- Screenshot
- Directed by: Manny Gould Ben Harrison
- Story by: Allen Rose
- Produced by: Charles Mintz
- Music by: Joe de Nat
- Animation by: Harry Love
- Color process: Black and white
- Production company: The Charles Mintz Studio
- Distributed by: Columbia Pictures
- Release date: January 3, 1931;
- Running time: 5:29
- Language: English

= Taken for a Ride (1931 film) =

1931 film

Taken for a Ride is a 1931 short animated film by Columbia Pictures, and one of many starring Krazy Kat. Existing prints of the cartoon are likely to have missing footage and some distorted sequences.

==Plot==
One night, a trio of criminal gorillas go on a rampage in a city using a machine gun. They looted some shops. As they flee in their van, they are being followed by Krazy who is on a bike. They try to stop the cat from pursuing them by firing their machine gun. Krazy, however, is able to keep the bullets at bay.

The gorillas manage to lose Krazy somehow before they reach their hideout which is secretly under a cemetery. Strangely, one of the inhabitants in the hideout is a canine girl who strongly resembles Krazy's spaniel girlfriend. The leader gorilla treats her by offering a diamond necklace which the canine girl dons and embraces.

Krazy arrives at the cemetery minutes later but has lost track of the gorillas. After evading things like moving tombstones, Krazy encounters a living skeleton who shows him a passageway to the hideout for some reason.

Krazy walks inside the hideout to where the leader gorilla and the canine girl are at a table.

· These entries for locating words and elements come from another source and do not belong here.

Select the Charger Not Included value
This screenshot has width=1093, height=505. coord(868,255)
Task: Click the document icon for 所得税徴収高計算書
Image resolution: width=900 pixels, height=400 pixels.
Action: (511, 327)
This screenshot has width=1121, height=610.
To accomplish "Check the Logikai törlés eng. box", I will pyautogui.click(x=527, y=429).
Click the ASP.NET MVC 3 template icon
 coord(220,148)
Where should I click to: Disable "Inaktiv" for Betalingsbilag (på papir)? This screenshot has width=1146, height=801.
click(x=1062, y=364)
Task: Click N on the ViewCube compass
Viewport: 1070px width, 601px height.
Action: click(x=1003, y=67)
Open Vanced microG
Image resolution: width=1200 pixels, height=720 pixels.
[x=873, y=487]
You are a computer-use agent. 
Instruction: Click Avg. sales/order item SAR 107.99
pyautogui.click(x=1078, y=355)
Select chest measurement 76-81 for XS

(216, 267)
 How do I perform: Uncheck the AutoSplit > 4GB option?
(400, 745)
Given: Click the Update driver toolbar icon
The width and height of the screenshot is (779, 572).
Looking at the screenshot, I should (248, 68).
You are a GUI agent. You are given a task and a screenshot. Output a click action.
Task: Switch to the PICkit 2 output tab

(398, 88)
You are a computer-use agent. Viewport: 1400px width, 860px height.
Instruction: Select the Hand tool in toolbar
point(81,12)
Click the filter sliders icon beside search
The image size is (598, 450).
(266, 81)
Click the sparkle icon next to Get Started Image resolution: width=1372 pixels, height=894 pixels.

While the canine girl gives Krazy a warm greeting, the leader gorilla isn't happy to see him. Krazy confronts the simian boss with a pistol but the latter answers by showing multiple guns. The other two gorillas come and take the cat away.

The two gorillas take Krazy with them in the van. After traveling a few miles, they stop. When they step out, one of the gorillas draws an x on the ground, and tells Krazy to stand on it where they will shoot him. But before a bullet could be fired, Krazy shows them a photograph of his grandmother who cherishes him and would miss him if he perishes now. The gorillas tearfully feel sorry and decide not to kill him.